━━ Text passage
Yeah, it's kind of restricting though. With the mozilla suite, I was able to right click (or even middle click) to open a link in a tab if I wanted to. I don't want every link to be opened in a new tab, just the ones I want. Now it just sounds like I'm being pissy about it.  :Laughing: 

----------

## Beekster

Things like adblock etc may have made the following redundant...

These host entry additions will block access to all known add servers, trackers etc.

More info here.

----------

## rhill

If you're always getting a Profile Manager pop-up when you try to open a URL from an external app when FF is already running, it's because of mozilla-launcher.  There are two ways around this.  First, you can change the app settings to point directly to the FF executable instead of /usr/bin/firefox (which is just a symlink to mozilla-launcher).  For example, if you use the mozilla-firefox-bin ebuild, point your app to /opt/firefox/firefox.  The second way is to just symlink /usr/bin/firefox to the actual executable.

If you find yourself unable to install additional plugins for the search bar, it's probably a permissions problem.  Make sure your /pathto/firefox/searchplugins folder is globally writable.  This drives a lot of people nuts because Firefox just fails silently with no indication of why it's not working.
━━━━
> _Exercise task_: Extend the Firefox tips thread above by writing what comes next after its final sentence.
━━ Material supplied
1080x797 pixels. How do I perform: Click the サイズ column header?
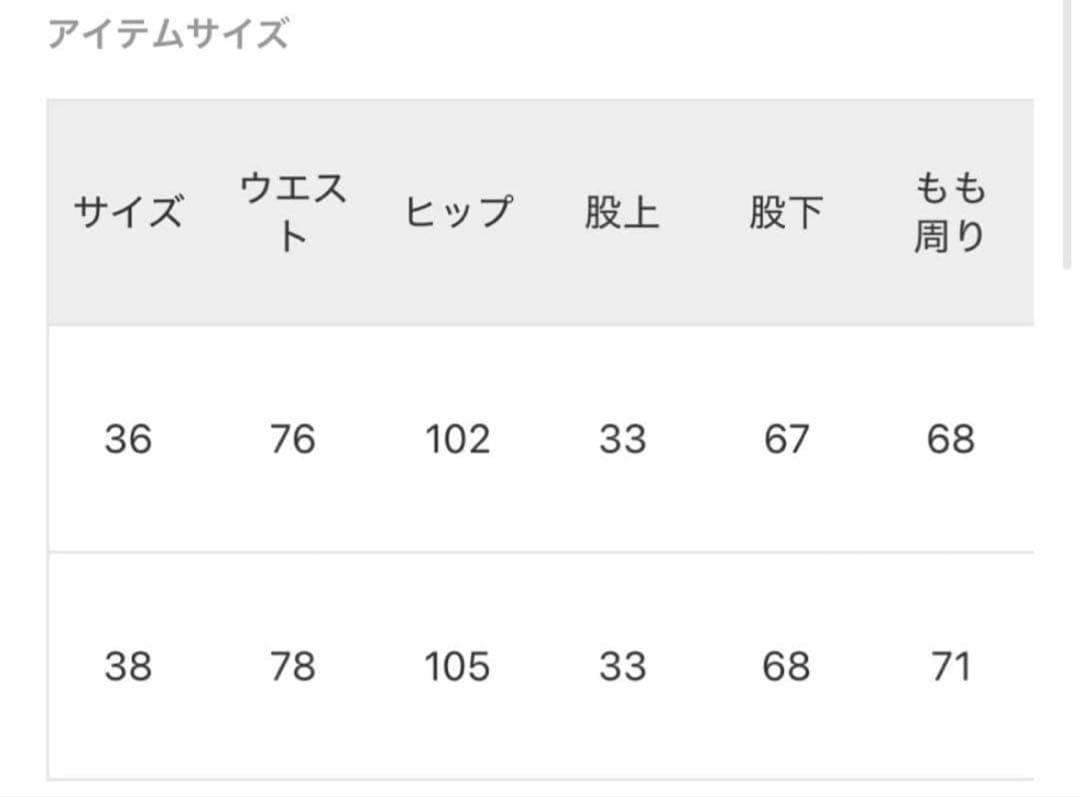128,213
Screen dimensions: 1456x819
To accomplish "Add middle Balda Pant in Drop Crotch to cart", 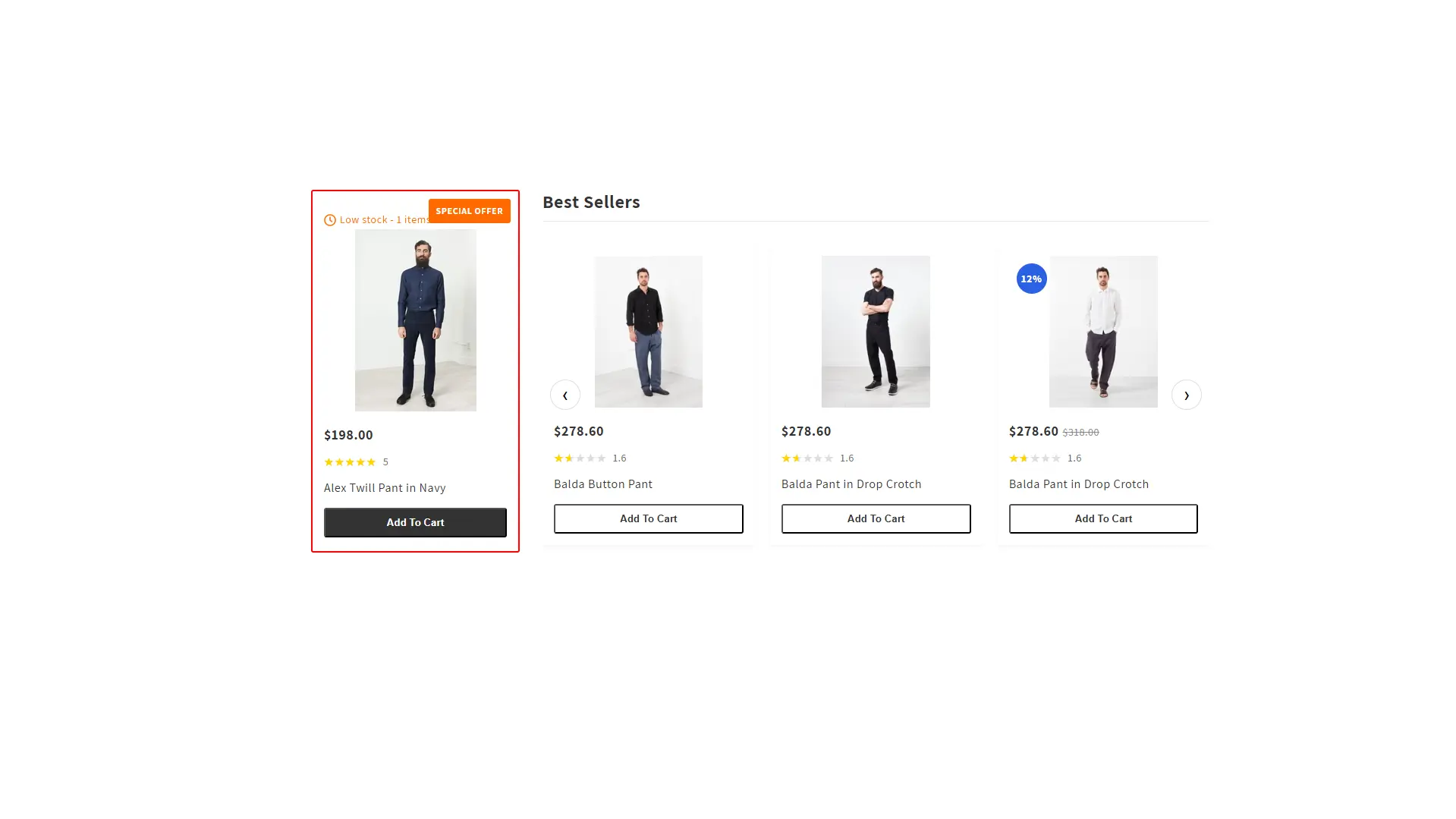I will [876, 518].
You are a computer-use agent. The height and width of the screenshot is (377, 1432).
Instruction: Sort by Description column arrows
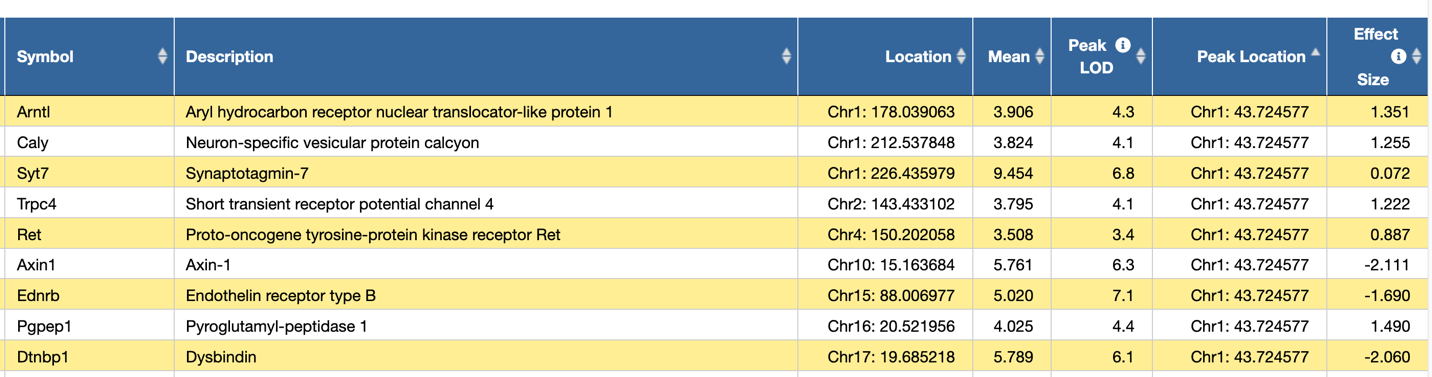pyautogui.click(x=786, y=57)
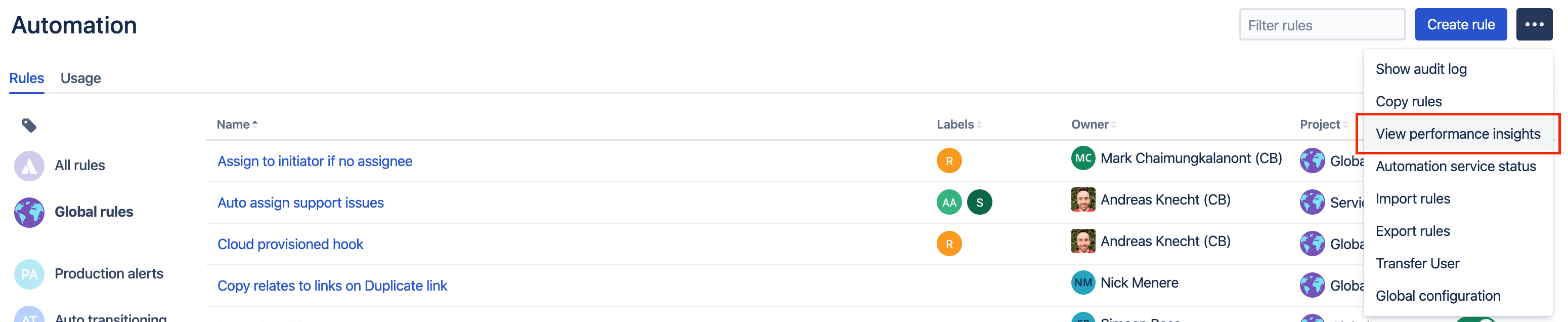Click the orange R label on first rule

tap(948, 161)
━━━━
> _Answer_:
Speaking of the search bar, you can find every plugin imaginable at http://mycroft.mozdev.org/  Be sure to grab the Gentoo Forums, Bugzilla, and Packages engines.  Finally, combine this with Cusser's ContextSearch extension.  Now you can highlight any word or phrase on the web and throw it into any search engine out there with a simple right-click.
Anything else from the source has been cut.